The heart of Judaism, Shabbat, opens with a shared meal on Friday evening. In the podcast On Being, Krista Tippet shares the story of a teenage white supremacist who renounced his racist beliefs because of the friendships he formed when, while in university, an Orthodox Jewish student invited him to Shabbat dinner week after week.
And in Christianity, the tradition I come from, there is the Eucharist, or communion: breaking bread and drinking wine together to commemorate the sacrifice made by Christ. I love the understanding of communion found in Sara Miles’s memoir Take This Bread (2007). Miles was an atheist who wandered into a San Francisco church, took communion, and then felt called: to transform the church every Friday into an enormous food pantry feeding the city’s homeless and hungry.
“Because of how I’ve been welcomed and fed in the Eucharist,” she writes, “I [saw] starting a food pantry at church not as an act of ‘outreach’ but one of gratitude. To feed others means acknowledging our own hunger and at the same time acknowledging the amazing abundance we’re fed with by God” (116).
Stay for Potluck
When I was in university, most of us did not have our own homes or even our own tables, nor could we afford to feed ten or fifteen people at a time. But we could each usually afford something: napkins, or two bags of chips, or a loaf of bread, or a block of cheese. So we would have potlucks.
For two years, my friends Cassie and Satoshi organized a potluck in the lobby of one of the dorms every Saturday, and invited anyone who wanted to to join them. We spent hours there, eating haystacks off of paper plates and debating politics, or munching on sandwiches and reading quietly as snow fell outside.
One of my favorite memories from those years was on a magical Saturday night one April, when so much rain had fallen that the woods flooded and we paddled through them in an inflatable boat my friend kept in her trunk.
Back on dry land after this adventure, we had a potluck. I had brought my culinary pride and joy at the time, which I made using hand-me-down tools in my dorm’s dingy kitchen: vegan potato salad. In our high spirits that evening, one of us accidentally knocked the bowl and all of its untouched contents onto the ground. The potato salad was so good — and we were so hungry — that we knelt in the dirt, shoulder to shoulder, with forks outstretched, and carefully ate all of the salad that wasn’t touching the ground anyway.
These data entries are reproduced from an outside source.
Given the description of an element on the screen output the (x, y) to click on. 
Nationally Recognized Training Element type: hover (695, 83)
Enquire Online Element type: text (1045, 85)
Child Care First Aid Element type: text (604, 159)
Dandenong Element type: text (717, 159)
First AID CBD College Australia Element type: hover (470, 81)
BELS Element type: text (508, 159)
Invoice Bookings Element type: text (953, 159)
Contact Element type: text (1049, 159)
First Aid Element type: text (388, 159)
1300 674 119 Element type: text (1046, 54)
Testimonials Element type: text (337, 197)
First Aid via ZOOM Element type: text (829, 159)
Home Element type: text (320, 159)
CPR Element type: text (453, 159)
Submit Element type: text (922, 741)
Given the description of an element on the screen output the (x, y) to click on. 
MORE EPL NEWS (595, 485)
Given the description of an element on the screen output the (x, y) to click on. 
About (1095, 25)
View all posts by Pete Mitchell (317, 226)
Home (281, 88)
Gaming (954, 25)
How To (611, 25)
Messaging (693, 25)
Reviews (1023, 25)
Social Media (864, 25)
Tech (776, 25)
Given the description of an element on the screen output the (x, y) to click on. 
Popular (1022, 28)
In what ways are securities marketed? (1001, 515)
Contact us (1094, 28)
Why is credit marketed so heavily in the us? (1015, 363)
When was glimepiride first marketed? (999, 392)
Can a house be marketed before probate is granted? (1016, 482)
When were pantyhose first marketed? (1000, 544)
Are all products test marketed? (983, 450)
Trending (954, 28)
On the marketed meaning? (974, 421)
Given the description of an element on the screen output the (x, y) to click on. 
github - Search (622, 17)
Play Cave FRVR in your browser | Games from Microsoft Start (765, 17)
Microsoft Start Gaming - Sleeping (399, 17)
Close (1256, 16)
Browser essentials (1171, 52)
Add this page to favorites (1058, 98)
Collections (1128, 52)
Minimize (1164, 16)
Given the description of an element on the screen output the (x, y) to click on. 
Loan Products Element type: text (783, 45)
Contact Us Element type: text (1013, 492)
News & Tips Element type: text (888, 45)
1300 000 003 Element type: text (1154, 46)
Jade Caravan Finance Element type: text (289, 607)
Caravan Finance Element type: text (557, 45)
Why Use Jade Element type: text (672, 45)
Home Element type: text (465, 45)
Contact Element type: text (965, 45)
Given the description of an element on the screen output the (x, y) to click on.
Here is the recipe for that salad:
Melodie’s Vegan Potato Salad
(Makes a generous portion as a side, at a potluck - scale as you see fit)
Several yellow or red potatoes, skins on, diced then boiled in very salty water for 15 minutes
1-3 cloves of raw garlic, minced
1 bunch green onions, sliced
1 bunch fresh dill, chopped
1 cup or so dill pickles, chopped
2-3 large lemons, zested and juiced
Good olive oil, drizzled till it coats the potatoes evenly
1-2 tbsp Dijon mustard
Kosher salt and fresh ground black pepper
Combine all ingredients while potatoes are still warm, seasoning to taste. If possible, allow potato salad to soak up dressing for at least one hour before serving. Serve room temperature or cold. Dirt is optional; company is highly encouraged.
When it comes to crowded tables, what should I add to my syllabus?
I want to hear from you, whether it’s in the comments on this post or in emails to me directly at roschmansyllabus@substack.com!
Bilbo, for what it is worth, learns a great lesson in hospitality from his adventures in The Hobbit. In The Fellowship of the Ring, sixty years later, Bilbo throws a lavish “long-expected party” for his 111th birthday, and feeds nearly every person in his community continuously for more than seven hours straight.